▸ Article:
□ □ □ □ □
Estonian Jews Invest With Confidence in Community’s Future

Chabad_Estoniaby Baila Olidort
Tallinn, Estonia

Dmitri Shmorgun, 24, was among local Jewish residents and Tallinn’s leadership who celebrated the opening in late September of a community Beit Midrash and Children’s Center.

A youngster when change came to Estonia with the dismantling of communism, Dmitri was witness to the dramatic transformation in Jewish life here. In 1990, when he was barely 10 years old, he saw the reopening of the Jewish school and other Jewish facilities that had been shut down in 1940.

Greater change was yet to come. In 2000, Rabbi Shmuel Kot and his wife settled here at the behest of the local community. Dmitri, a translator, recalls a process of transformation inspired by the Chabad rabbi who introduced opportunities for engagement with traditional Judaism that would motivate him to become an observant Jew.
□ □ □ □ □
▸ Provided data:
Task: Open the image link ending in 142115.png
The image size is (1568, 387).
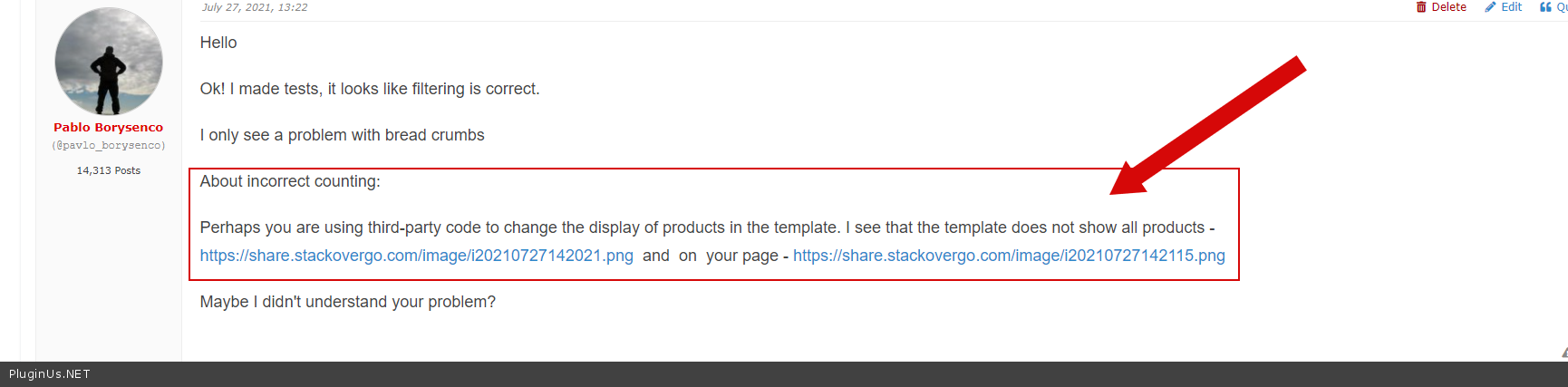Action: pyautogui.click(x=1009, y=256)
□ □ □ □ □
▸ Instruction A: Set down the stretch of the article on Estonian Jews from "Estonian Jews Invest" through "and Children’s Center.", keeping every word unchanged.
▸ Instruction B: In the article on Estonian Jews, what is Dmitri Shmorgun's occupation?
▸ Instruction C: Continue the article on Estonian Jews, starting after its last sentence.

▸ Final answer A:
Estonian Jews Invest With Confidence in Community’s Future

Chabad_Estoniaby Baila Olidort
Tallinn, Estonia

Dmitri Shmorgun, 24, was among local Jewish residents and Tallinn’s leadership who celebrated the opening in late September of a community Beit Midrash and Children’s Center.

▸ Final answer B: He is a translator.

▸ Final answer C:
The opening of the new Beit Midrash and Children’s Center represents another important milestone in the revival of Jewish life in this Baltic state. Most of Estonia’s Jewish population escaped during the Holocaust, only to suffer religious suppression when communist rule took over. Today there are roughly 2000 Jews in Estonia, the majority of which are in Tallinn. Rabbi Kot works vigorously to draw them in.

“This community has so much going for it, and the more we do to promote real Jewish engagement, the stronger we become in terms of Jewish identity and affiliation.”

When the local community was searching for a spiritual leader back in 2000, they turned to Rabbi Yehuda Krinsky at Chabad-Lubavitch Headquarters.

“They wrote to us that they did not have the funds to pay for a rabbi or for his activities, but were in dire need of someone who would be willing to settle in Tallinn, to lead the community,” recalled the Chairman of the Chabad-Lubavitch educational and social services divisions. “We agreed to sponsor Rabbi Shmuel Kot, who has since been serving the community with great success.”

Rabbi Kot is proud of the cooperative dynamic between Chabad and the JDC. “Our community is unique for the partnership we’ve forged. We work together well, and I hope that Tallinn will serve as a model of constructive partnership for others to follow.”

When the JDC recently sent a representative to Tallinn, he was hosted by Rabbi Kot. “He was enamored by what he saw when he joined us for services in the shul, enjoyed a kosher dinner at the Chabad restaurant, and observed the overall progress of Jewish spiritual life here.”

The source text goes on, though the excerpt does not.